┌────────

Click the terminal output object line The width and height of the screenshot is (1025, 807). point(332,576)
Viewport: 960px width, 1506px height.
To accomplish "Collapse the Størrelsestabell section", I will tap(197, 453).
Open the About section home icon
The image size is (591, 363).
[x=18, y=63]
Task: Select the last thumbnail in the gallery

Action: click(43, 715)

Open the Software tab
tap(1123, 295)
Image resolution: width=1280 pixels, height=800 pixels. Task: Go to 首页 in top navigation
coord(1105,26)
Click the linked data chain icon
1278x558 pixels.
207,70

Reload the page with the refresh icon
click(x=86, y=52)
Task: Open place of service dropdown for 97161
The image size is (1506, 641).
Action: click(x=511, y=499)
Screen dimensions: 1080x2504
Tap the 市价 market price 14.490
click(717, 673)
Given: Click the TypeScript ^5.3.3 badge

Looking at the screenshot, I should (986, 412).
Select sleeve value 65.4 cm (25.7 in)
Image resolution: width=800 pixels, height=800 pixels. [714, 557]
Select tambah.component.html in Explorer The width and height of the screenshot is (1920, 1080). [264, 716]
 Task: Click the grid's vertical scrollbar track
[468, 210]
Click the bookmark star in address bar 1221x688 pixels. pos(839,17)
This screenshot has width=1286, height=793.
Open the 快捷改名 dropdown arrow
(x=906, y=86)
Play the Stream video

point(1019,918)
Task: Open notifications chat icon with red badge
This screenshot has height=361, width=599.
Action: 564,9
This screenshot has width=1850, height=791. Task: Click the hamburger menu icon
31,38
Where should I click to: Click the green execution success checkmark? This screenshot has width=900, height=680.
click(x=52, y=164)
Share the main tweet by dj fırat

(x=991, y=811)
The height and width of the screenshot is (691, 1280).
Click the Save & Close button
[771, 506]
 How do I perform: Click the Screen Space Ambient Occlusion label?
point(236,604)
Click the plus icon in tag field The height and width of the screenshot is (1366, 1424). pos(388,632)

└────────

**About this exercise**
Nothing may be dropped or altered. Copy every line above.

**Result of this task**
Click the terminal output object line The width and height of the screenshot is (1025, 807). point(332,576)
Viewport: 960px width, 1506px height.
To accomplish "Collapse the Størrelsestabell section", I will tap(197, 453).
Open the About section home icon
The image size is (591, 363).
[x=18, y=63]
Task: Select the last thumbnail in the gallery

Action: click(43, 715)

Open the Software tab
tap(1123, 295)
Image resolution: width=1280 pixels, height=800 pixels. Task: Go to 首页 in top navigation
coord(1105,26)
Click the linked data chain icon
1278x558 pixels.
207,70

Reload the page with the refresh icon
click(x=86, y=52)
Task: Open place of service dropdown for 97161
The image size is (1506, 641).
Action: click(x=511, y=499)
Screen dimensions: 1080x2504
Tap the 市价 market price 14.490
click(717, 673)
Given: Click the TypeScript ^5.3.3 badge

Looking at the screenshot, I should (986, 412).
Select sleeve value 65.4 cm (25.7 in)
Image resolution: width=800 pixels, height=800 pixels. [714, 557]
Select tambah.component.html in Explorer The width and height of the screenshot is (1920, 1080). [264, 716]
 Task: Click the grid's vertical scrollbar track
[468, 210]
Click the bookmark star in address bar 1221x688 pixels. pos(839,17)
This screenshot has width=1286, height=793.
Open the 快捷改名 dropdown arrow
(x=906, y=86)
Play the Stream video

point(1019,918)
Task: Open notifications chat icon with red badge
This screenshot has height=361, width=599.
Action: 564,9
This screenshot has width=1850, height=791. Task: Click the hamburger menu icon
31,38
Where should I click to: Click the green execution success checkmark? This screenshot has width=900, height=680.
click(x=52, y=164)
Share the main tweet by dj fırat

(x=991, y=811)
The height and width of the screenshot is (691, 1280).
Click the Save & Close button
[771, 506]
 How do I perform: Click the Screen Space Ambient Occlusion label?
point(236,604)
Click the plus icon in tag field The height and width of the screenshot is (1366, 1424). pos(388,632)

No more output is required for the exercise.